A great ceremonial race circled the sacred precinct. Warriors competed for the honor of carrying the god's standard. At the climax, the amaranth image was ritually killed with a flint-tipped dart, broken apart, and distributed among the people. Each portion carried a share of the god's power. The Florentine Codex records the act in detail: the god's body broken and shared, his strength passing into those who consumed it.

The House of the Sun

Those who died in Huitzilopochtli's service went to Tonatiuh Ichan, the House of the Sun. For four years they accompanied the solar deity on his daily journey across the sky, singing war songs and clashing their shields as they escorted him from dawn to zenith. After four years they were transformed into hummingbirds or butterflies, drinking nectar from flowers for eternity. The fate echoed their patron's own nature: the hummingbird god's fallen warriors became hummingbirds.

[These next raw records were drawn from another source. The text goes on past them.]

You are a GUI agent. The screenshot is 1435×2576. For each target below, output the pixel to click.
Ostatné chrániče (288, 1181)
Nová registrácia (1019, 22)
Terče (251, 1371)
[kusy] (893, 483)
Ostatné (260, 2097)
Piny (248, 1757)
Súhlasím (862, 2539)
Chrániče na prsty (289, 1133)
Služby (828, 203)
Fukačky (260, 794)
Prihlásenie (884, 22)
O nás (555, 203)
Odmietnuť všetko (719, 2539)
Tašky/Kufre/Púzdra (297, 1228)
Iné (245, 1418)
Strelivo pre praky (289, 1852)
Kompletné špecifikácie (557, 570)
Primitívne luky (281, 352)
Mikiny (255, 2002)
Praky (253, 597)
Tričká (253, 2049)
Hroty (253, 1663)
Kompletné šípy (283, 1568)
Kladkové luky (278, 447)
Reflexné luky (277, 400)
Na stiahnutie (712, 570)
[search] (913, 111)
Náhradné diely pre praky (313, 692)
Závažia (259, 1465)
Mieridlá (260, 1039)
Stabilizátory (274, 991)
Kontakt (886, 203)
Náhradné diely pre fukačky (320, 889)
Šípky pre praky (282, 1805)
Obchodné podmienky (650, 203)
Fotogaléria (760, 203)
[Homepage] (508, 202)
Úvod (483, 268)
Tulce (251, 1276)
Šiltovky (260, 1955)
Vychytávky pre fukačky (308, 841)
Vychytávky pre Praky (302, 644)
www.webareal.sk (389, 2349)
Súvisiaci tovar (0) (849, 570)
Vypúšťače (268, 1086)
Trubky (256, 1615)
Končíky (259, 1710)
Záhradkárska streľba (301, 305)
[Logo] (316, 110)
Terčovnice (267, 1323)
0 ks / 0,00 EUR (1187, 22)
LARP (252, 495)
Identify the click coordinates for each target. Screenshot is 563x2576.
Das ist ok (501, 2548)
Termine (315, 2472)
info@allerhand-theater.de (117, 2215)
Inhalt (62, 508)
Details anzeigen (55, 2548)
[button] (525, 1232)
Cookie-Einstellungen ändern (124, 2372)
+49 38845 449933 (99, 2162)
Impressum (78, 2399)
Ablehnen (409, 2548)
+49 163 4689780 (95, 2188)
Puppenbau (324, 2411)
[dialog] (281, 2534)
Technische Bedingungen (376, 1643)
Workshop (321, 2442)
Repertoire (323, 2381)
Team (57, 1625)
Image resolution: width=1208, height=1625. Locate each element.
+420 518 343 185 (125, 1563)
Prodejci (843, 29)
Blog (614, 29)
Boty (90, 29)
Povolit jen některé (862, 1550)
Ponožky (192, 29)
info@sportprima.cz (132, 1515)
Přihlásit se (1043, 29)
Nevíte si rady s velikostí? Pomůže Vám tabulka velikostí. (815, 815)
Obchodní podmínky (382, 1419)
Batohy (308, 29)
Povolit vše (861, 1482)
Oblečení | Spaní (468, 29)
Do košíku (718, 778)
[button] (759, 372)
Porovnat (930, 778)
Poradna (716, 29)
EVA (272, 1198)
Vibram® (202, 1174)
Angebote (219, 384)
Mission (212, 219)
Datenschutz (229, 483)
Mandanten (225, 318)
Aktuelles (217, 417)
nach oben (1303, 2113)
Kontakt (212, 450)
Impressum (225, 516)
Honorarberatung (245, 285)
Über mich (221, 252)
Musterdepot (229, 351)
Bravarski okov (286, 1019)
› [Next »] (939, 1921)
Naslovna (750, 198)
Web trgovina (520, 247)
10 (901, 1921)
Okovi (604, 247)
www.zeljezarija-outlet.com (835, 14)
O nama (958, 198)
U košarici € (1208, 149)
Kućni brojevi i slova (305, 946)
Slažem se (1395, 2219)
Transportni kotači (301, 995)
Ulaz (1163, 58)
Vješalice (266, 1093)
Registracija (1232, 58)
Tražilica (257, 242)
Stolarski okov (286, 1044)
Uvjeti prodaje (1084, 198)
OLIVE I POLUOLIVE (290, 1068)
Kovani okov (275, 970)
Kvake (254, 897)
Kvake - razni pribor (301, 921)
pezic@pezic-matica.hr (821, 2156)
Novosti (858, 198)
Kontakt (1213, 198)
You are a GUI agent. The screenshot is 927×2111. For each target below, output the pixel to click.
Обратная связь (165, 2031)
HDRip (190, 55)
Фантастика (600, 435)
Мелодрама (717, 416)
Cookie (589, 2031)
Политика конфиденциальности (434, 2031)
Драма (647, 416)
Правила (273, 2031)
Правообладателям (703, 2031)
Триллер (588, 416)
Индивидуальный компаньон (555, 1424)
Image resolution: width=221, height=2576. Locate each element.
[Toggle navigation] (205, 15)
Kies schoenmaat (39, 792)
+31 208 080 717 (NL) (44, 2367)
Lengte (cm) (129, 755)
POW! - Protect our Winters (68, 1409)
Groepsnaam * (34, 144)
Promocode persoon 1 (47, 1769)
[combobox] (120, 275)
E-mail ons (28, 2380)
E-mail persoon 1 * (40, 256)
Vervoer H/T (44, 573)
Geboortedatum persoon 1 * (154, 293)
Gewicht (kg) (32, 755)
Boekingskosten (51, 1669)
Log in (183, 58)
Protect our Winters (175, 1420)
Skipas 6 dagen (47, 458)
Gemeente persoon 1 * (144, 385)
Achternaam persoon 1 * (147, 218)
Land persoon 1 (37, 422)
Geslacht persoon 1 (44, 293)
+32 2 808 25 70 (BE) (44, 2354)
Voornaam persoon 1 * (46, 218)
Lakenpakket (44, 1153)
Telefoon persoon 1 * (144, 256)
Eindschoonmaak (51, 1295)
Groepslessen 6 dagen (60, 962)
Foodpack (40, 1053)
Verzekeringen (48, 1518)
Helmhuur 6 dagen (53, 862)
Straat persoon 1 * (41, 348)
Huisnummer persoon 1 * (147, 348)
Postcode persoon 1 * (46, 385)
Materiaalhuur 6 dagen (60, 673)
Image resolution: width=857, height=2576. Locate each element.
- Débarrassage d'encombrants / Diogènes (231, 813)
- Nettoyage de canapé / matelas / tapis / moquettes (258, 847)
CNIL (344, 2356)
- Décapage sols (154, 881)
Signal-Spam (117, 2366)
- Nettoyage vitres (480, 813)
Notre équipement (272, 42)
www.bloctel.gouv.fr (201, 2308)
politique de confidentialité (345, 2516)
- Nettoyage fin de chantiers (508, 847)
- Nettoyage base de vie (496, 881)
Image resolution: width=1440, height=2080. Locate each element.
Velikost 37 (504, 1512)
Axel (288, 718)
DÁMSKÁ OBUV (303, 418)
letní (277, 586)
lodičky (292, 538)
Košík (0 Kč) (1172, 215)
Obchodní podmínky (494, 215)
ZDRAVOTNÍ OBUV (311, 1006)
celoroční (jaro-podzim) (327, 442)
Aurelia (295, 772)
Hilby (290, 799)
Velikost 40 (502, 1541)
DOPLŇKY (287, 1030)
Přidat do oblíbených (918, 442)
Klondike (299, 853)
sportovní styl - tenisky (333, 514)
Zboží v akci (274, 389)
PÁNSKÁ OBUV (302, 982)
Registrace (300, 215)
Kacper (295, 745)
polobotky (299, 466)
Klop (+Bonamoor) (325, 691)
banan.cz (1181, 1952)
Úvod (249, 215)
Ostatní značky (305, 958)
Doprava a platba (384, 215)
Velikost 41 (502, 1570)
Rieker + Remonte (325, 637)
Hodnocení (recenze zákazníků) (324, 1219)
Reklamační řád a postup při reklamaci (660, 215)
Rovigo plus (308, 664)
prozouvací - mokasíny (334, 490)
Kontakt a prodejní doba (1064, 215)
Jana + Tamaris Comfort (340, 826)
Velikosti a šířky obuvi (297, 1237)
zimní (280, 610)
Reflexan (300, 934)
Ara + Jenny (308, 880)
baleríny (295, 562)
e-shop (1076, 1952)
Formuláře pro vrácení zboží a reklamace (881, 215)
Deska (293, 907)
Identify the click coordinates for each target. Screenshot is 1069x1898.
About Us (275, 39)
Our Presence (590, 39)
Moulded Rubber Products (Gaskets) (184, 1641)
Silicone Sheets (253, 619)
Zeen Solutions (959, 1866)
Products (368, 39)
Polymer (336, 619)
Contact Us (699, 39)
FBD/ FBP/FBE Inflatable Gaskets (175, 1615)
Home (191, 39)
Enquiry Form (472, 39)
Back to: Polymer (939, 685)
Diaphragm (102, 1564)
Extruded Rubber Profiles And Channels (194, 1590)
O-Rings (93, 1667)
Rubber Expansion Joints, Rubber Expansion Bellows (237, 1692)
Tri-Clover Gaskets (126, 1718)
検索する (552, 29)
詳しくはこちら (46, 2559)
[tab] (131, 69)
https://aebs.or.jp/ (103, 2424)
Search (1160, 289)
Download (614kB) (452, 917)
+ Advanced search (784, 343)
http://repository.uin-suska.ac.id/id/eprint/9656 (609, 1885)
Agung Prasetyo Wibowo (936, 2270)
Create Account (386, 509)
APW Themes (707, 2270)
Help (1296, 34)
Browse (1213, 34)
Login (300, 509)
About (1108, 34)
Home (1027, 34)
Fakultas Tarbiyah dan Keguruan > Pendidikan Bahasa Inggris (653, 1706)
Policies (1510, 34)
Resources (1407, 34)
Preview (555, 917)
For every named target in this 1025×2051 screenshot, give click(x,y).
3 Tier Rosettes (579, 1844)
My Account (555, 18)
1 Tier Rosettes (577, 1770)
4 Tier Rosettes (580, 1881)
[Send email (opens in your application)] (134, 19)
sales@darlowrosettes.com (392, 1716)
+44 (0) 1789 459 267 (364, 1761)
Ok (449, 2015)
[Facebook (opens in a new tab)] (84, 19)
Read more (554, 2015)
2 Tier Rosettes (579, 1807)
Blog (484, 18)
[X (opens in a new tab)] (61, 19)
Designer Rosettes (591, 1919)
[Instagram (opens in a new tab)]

Women who died in childbirth received the same honor. The cihuateteo accompanied the sun from zenith to sunset, carrying it down into the western horizon. Childbirth was combat. Those who died in it were warriors.

A God Without Ruins

Huitzilopochtli had no temples in the ruins of Teotihuacan, no feathered serpent carvings stretching back millennia. He belonged to the Mexica alone. He may have risen from a deified ancestor or war leader, elevated to cosmic supremacy as his people's fortunes climbed. The Crónica Mexicáyotl credits the great minister Tlacaelel with reforming Aztec religion to place Huitzilopochtli at its apex, rewriting the historical codices to cast the empire's expansion as divine mandate.

When Tenochtitlan fell to the Spanish in 1521, his cult vanished almost overnight. No other Mesoamerican people carried his banner. Without the empire that sustained him, the sun warrior's shrines stood empty.